*** INFORMATION ***

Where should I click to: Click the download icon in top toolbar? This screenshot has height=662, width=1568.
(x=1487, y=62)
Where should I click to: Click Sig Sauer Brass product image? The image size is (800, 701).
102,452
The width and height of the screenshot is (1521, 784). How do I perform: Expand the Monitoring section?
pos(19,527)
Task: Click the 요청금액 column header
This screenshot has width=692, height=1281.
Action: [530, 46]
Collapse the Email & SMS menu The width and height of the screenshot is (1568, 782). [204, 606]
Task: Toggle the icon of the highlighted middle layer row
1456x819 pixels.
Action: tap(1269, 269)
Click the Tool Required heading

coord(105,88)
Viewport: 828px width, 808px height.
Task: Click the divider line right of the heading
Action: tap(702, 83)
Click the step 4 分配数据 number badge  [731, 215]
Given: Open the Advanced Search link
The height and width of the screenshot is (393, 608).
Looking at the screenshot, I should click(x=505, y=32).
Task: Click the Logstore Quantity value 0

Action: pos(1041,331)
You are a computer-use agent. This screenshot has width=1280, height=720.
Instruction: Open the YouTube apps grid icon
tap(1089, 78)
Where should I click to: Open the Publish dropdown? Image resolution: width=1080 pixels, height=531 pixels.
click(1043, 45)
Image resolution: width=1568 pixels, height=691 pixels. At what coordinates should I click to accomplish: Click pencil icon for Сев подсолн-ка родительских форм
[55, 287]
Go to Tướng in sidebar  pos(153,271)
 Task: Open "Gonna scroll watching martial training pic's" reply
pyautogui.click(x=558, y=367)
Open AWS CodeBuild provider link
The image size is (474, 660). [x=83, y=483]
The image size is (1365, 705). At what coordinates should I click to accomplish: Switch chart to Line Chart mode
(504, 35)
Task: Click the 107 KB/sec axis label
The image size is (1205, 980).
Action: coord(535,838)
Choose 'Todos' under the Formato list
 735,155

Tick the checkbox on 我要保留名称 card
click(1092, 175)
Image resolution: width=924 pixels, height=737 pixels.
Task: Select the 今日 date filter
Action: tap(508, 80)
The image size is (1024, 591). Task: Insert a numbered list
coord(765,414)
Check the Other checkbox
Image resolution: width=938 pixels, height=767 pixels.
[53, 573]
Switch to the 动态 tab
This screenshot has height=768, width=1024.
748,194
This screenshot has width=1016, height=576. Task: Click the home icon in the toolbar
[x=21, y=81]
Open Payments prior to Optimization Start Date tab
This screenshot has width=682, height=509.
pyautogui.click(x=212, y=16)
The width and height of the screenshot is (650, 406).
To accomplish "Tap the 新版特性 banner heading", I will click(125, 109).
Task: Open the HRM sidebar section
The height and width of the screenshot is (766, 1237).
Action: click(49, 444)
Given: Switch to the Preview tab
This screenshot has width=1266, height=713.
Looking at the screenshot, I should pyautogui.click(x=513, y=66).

*** End of INFORMATION ***

**TASK TO CARRY OUT**:
Write down exactly the span of lines above from the one containing "This screenshot has width=1016, height=576." to the one containing "Given: Switch to the Preview tab", both ends included.

**REPLY TO THE TASK**:
This screenshot has width=1016, height=576. Task: Click the home icon in the toolbar
[x=21, y=81]
Open Payments prior to Optimization Start Date tab
This screenshot has width=682, height=509.
pyautogui.click(x=212, y=16)
The width and height of the screenshot is (650, 406).
To accomplish "Tap the 新版特性 banner heading", I will click(125, 109).
Task: Open the HRM sidebar section
The height and width of the screenshot is (766, 1237).
Action: click(49, 444)
Given: Switch to the Preview tab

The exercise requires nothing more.